**EXERCISE GOAL:** When the line with "You are a GUI" turns up below, begin repeating exactly, and carry on through the line with "At what coordinates"; no pictures go into the copy.

**EXERCISE DATA:**
————

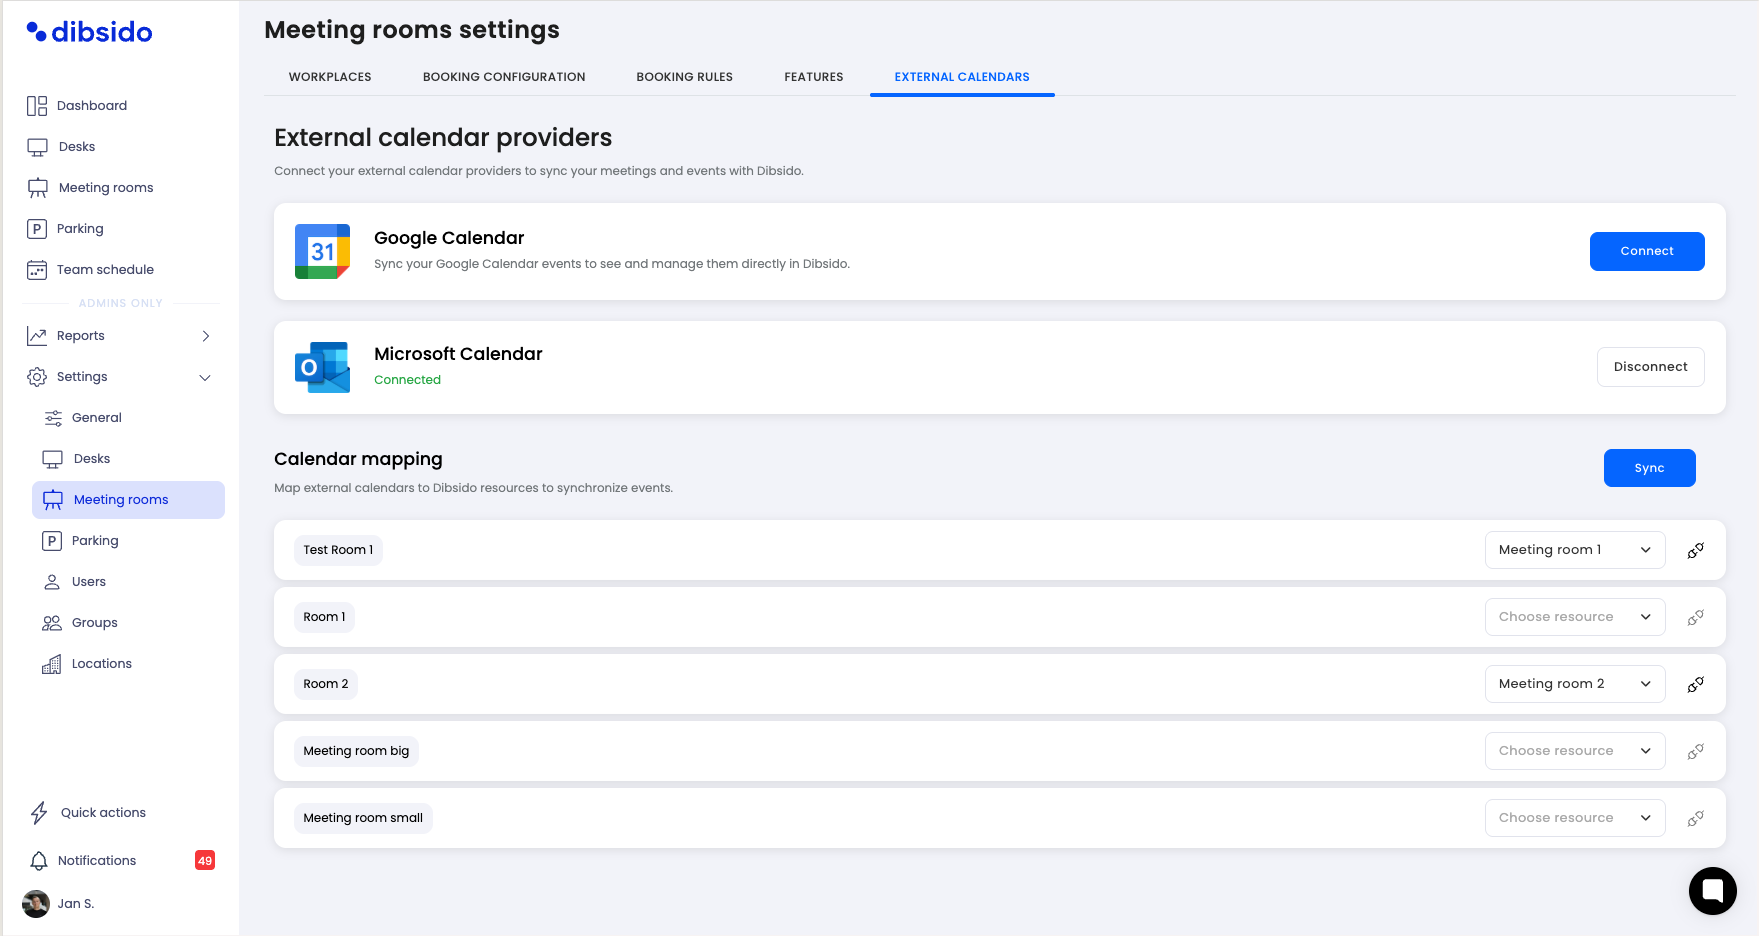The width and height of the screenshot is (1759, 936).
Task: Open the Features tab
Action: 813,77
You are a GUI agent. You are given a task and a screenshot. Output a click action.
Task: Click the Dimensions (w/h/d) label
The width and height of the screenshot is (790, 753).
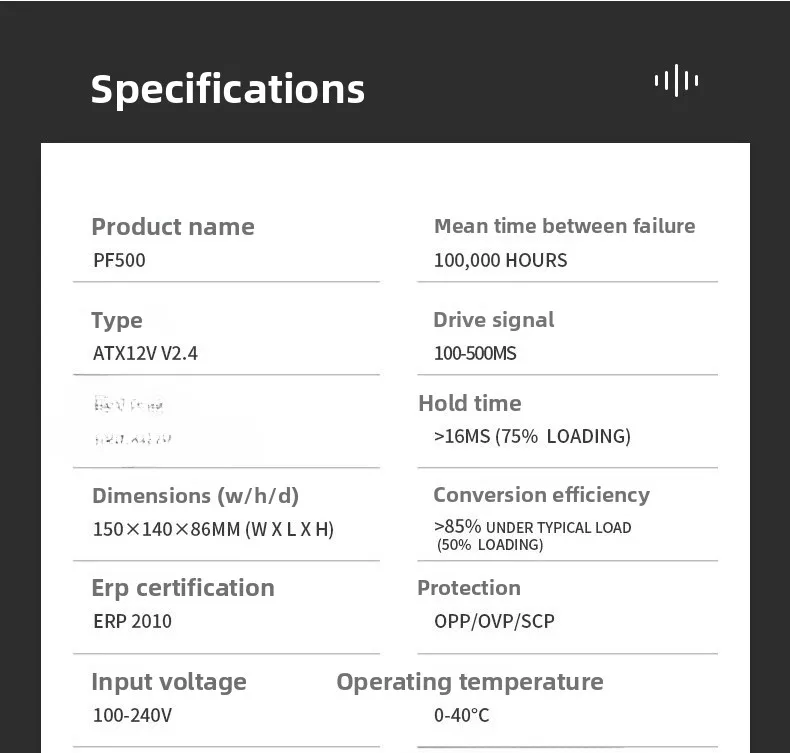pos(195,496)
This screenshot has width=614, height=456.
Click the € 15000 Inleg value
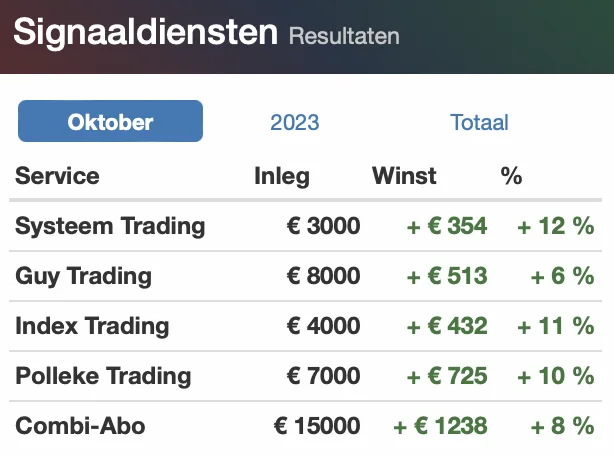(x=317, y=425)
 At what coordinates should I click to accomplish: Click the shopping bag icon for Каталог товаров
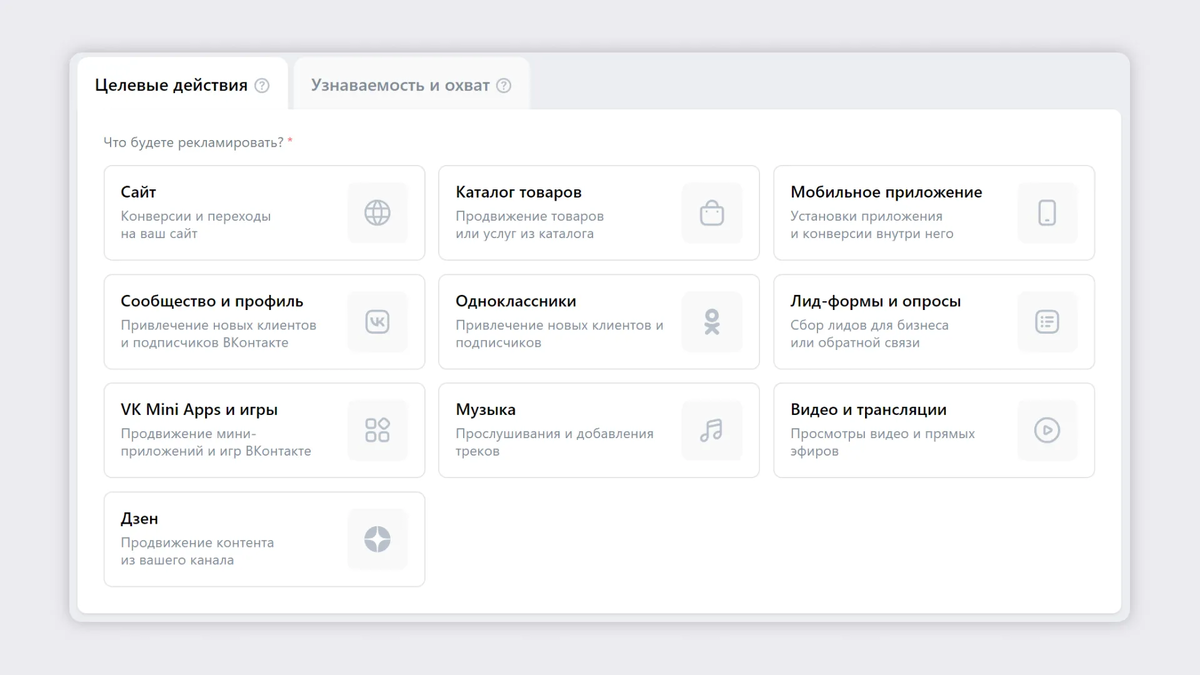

————

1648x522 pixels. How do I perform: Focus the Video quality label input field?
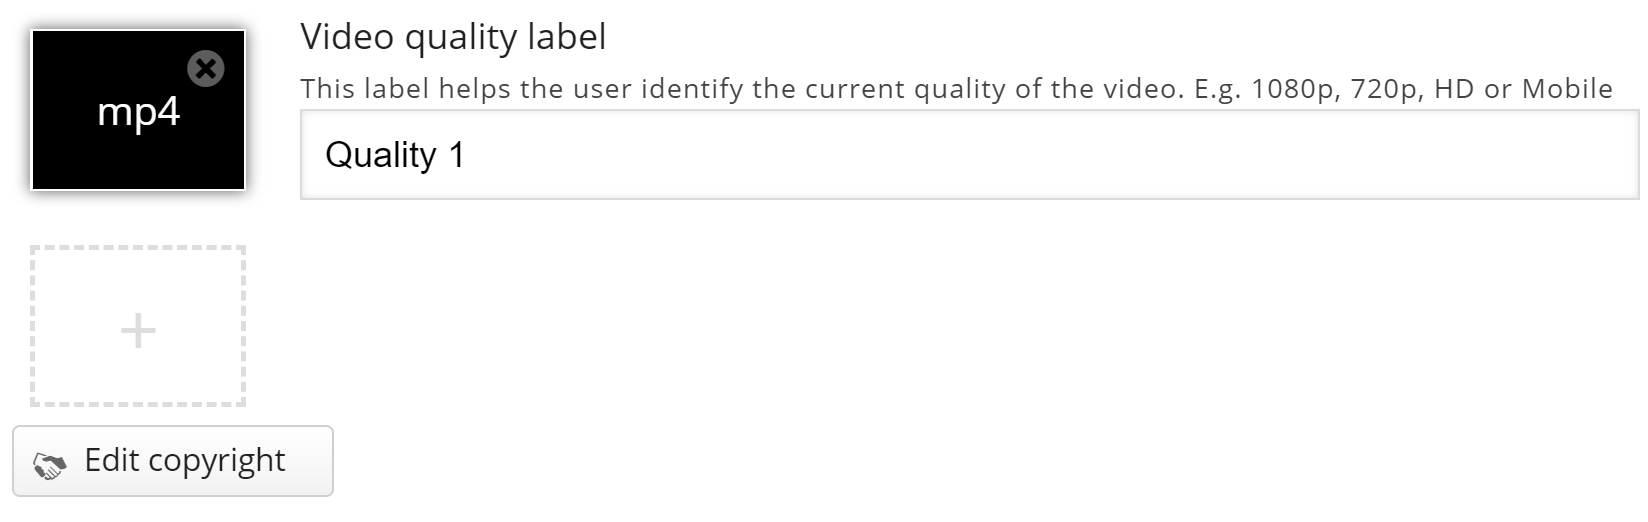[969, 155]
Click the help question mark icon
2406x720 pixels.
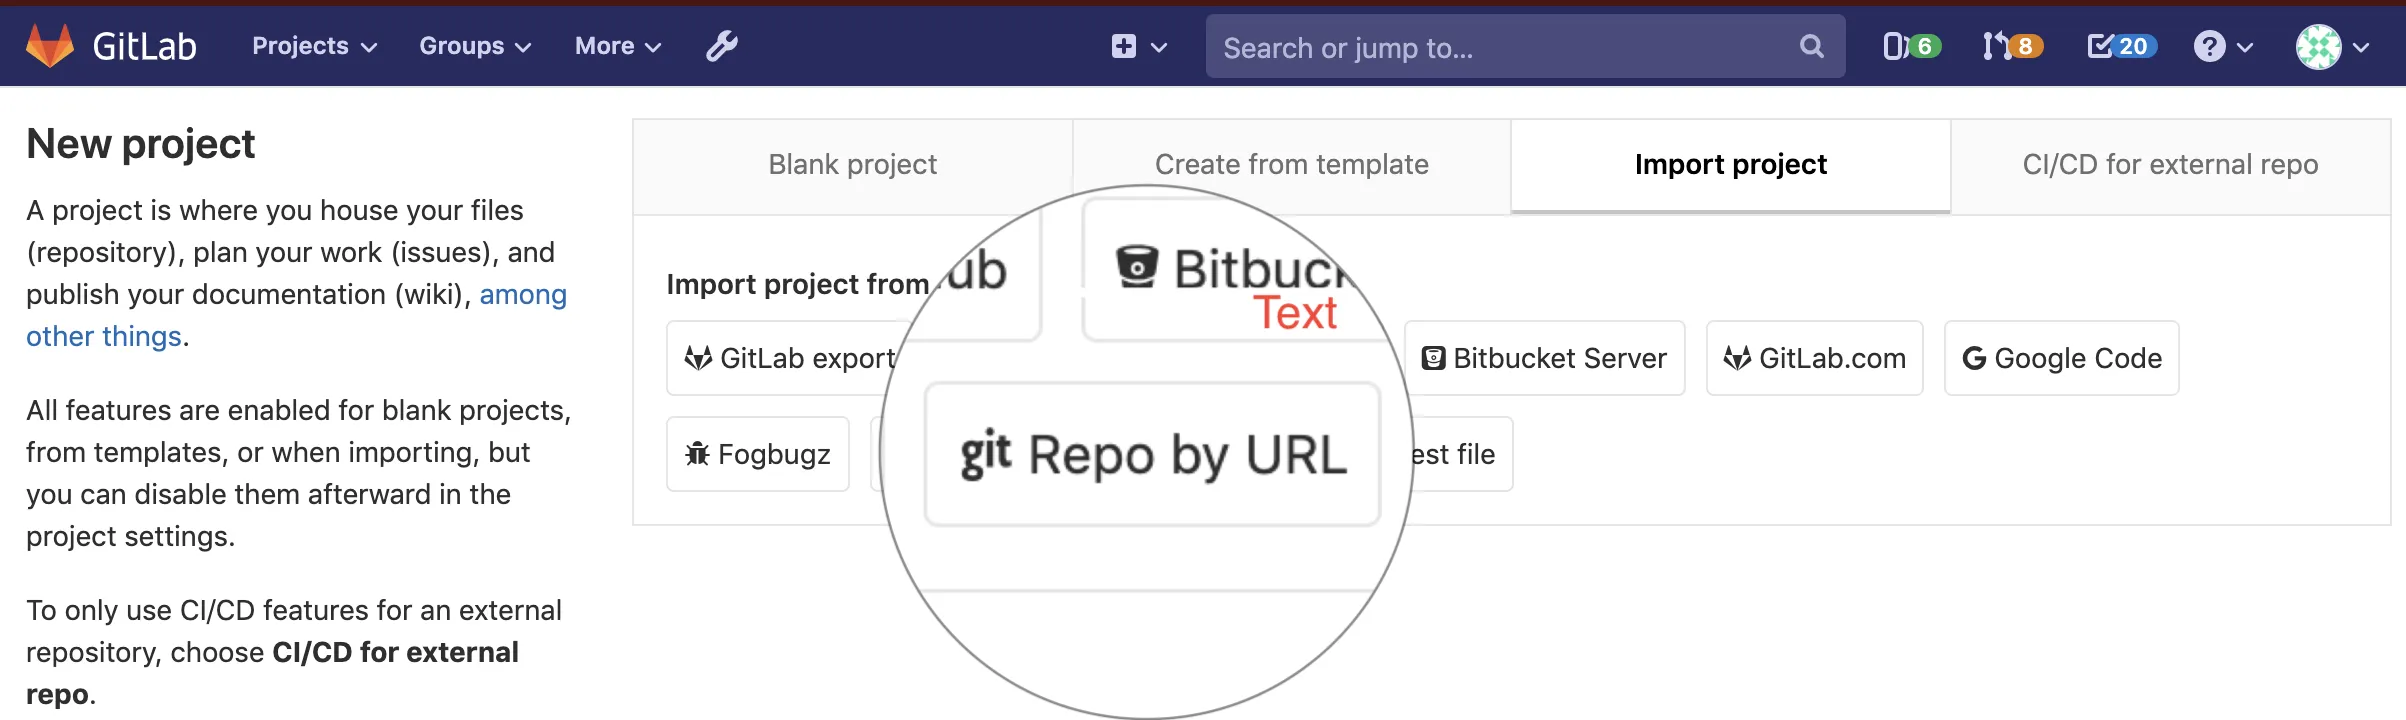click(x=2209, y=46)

————

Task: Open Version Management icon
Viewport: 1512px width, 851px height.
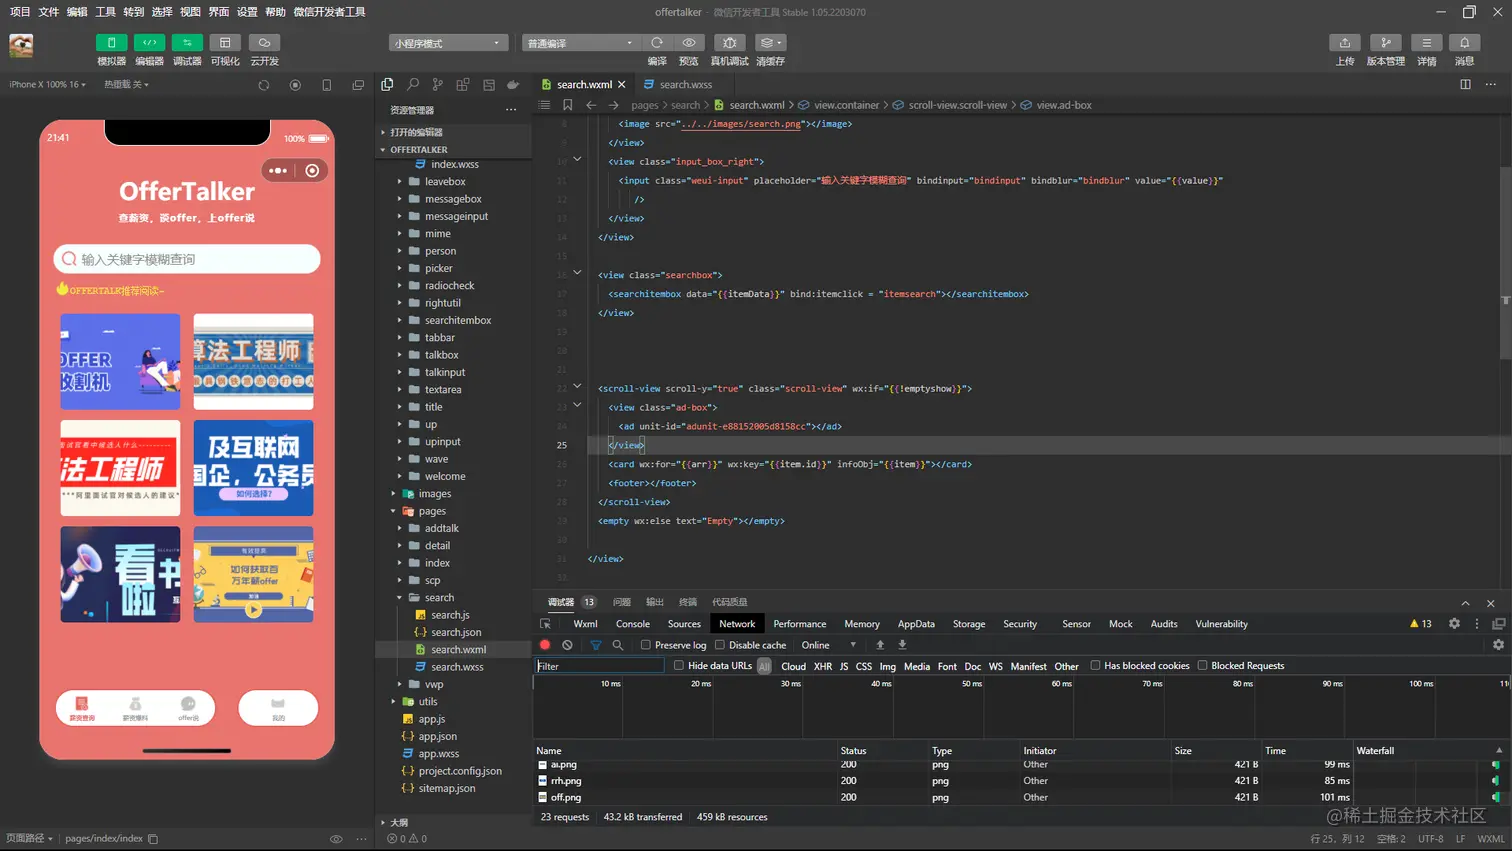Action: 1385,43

————

**EXPECTED OUTPUT:**
You are a GUI agent. You are given a task and a screenshot. Output a click action.
Task: Click the Dimensions (w/h/d) label
The width and height of the screenshot is (790, 753).
pos(195,496)
This screenshot has width=614, height=456.
Click the € 15000 Inleg value
(x=317, y=425)
 At what coordinates should I click to accomplish: Click the shopping bag icon for Каталог товаров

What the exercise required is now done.